The break was close beside the dressing-table, and at its level. It was an amateur’s job. An experienced arsonist would have started the blaze on the floor, instead of halfway up the wall. The naphtha would have gone to work on the exposed lathing just the same, and the updraft would have been much greater. Still, it had worked; the reason the boys had had so much trouble was that the flames had been eating away inside this rear wall.

Floor boards creaked behind him. Without turning, Pedley said, “Watch it. You’re walking on nothing but wet paper.”

A vaguely familiar voice answered, “I guess I’ll stay out here.”

Pedley swung his flash around. The beam came to rest on a pair of gray suede shoetops. The light traveled up: knife-edged mauve gabardines, checkered sports jacket, Scotch tartan muffler, a round, boyish, red-apple face. “Who the hell are you?”

The pleasant features assumed a pained expression. “Wes Toleman.” He said it as if he expected it to be self-explanatory.

“Anybody give you permission to come up here?”

“I just told one of the firemen I’d lost something valuable; he didn’t try to stop me.”

“Lost it up here? When?”

“I didn’t exactly lose it. I loaned my gold pencil to Leila to make corrections on her script — and they told me she’d been taken to the hospital, so I supposed she left it up here somewhere.”

“You one of the orchestra boys?”

The shoulders of the tweed jacket straightened. “I’m the network announcer.”

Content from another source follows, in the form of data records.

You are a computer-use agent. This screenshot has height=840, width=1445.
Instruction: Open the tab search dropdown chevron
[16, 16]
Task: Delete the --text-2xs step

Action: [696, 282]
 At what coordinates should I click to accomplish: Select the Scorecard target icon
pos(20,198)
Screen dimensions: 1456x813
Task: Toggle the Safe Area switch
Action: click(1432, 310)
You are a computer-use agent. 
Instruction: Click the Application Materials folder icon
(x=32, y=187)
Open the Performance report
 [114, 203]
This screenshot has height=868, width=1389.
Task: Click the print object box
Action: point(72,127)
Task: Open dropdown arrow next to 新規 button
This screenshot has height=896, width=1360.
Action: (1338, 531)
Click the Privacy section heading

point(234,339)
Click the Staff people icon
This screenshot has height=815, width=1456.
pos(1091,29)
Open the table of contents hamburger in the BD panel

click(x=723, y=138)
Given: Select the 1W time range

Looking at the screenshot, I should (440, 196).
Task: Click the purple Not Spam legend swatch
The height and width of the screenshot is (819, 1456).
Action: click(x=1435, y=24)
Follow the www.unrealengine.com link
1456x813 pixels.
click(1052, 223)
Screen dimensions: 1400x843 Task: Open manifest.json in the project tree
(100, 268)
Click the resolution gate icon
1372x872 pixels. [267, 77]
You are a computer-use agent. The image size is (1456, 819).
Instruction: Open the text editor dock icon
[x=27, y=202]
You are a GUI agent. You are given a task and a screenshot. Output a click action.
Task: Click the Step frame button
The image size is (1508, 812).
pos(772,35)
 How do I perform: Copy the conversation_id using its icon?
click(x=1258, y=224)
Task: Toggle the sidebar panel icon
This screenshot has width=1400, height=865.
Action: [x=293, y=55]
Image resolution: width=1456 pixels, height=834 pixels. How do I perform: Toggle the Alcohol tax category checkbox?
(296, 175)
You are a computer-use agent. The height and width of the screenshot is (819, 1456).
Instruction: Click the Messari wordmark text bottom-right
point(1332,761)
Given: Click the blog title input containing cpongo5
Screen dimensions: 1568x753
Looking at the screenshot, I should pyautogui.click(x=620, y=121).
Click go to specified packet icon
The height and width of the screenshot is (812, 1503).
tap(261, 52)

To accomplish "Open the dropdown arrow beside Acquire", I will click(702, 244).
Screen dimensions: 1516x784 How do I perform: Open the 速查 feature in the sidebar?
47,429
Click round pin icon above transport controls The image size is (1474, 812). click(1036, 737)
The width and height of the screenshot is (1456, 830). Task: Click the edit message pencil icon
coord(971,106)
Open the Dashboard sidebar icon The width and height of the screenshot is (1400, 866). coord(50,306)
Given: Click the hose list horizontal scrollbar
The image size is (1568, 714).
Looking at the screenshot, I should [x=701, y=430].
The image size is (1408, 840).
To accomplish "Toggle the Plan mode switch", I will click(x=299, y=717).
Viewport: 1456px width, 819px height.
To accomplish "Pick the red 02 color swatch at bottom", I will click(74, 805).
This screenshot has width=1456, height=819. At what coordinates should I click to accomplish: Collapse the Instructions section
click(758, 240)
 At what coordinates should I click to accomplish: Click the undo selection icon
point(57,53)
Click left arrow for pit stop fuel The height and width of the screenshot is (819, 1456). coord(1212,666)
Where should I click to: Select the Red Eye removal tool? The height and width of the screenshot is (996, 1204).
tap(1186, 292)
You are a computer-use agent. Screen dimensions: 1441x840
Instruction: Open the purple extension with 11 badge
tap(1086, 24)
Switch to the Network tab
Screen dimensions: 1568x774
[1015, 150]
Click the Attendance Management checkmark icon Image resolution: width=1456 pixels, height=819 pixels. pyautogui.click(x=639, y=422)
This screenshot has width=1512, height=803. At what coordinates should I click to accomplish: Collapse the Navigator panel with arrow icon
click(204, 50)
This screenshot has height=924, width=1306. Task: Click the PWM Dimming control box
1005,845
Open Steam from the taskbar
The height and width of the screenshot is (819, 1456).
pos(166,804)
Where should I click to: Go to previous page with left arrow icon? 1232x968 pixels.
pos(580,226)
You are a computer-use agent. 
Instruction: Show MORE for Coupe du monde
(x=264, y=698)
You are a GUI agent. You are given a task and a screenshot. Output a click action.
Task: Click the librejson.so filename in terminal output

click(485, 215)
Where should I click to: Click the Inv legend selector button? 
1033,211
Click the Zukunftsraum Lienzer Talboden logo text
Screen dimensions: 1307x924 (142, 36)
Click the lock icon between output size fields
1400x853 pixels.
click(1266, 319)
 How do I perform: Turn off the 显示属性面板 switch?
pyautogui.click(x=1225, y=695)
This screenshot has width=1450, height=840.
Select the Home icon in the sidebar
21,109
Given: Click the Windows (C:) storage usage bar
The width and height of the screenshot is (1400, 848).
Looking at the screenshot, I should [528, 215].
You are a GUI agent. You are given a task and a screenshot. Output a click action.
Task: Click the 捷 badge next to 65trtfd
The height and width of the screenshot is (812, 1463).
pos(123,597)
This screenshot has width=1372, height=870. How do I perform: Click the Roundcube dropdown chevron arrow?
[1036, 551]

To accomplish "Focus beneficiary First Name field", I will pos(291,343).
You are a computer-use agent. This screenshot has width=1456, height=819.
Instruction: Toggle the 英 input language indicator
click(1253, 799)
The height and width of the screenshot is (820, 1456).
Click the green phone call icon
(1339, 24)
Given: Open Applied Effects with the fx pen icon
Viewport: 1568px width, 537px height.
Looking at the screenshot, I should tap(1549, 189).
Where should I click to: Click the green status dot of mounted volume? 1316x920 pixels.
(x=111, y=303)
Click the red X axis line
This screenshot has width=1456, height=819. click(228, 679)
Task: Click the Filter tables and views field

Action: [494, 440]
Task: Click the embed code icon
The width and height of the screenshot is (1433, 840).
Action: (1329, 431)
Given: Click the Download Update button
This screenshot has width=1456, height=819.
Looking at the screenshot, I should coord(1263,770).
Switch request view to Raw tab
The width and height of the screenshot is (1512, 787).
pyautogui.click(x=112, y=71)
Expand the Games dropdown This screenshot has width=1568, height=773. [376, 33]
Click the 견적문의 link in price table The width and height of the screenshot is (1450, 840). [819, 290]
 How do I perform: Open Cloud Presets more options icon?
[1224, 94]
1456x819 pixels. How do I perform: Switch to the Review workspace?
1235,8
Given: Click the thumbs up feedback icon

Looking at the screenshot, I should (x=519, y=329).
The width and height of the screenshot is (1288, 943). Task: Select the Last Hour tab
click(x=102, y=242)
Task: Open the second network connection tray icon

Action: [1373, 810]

“Oh.” That was why Pedley recognized the voice. “You weren’t around when the fire started?”

“I went out to the drugstore. The engines came while I was having a cup of coffee. But I didn’t know it was the theater burning.”

Pedley held the cone of light steadily on Toleman’s face. This announcer was worried about a pencil, but didn’t appear to be concerned about the sooty water dripping down on his clothes!

“I haven’t seen any gold gadgets around here. Maybe the Lownes girl had it on her when they took her away in the ambulance.”

Toleman didn’t register surprise — or concern. “I expect it’s silly to bother about a pencil at a time like this. But it was a present. I’d like to get it back.” He poked ineffectually in the wreckage by the door.

“You don’t seem to mind that a guy was just broiled alive in here.”

“It’s a lousy way to go. But Ned’s better off where he is now. Wherever he is.”

“Guy was popular, wasn’t he! I haven’t found anybody who has a good word to say about him.”

“You’ll look a while before you do. Anybody in show business can name you a dozen people who’d have liked to fix the stem-winding son of a bitch. On account of the way he treated Leila.”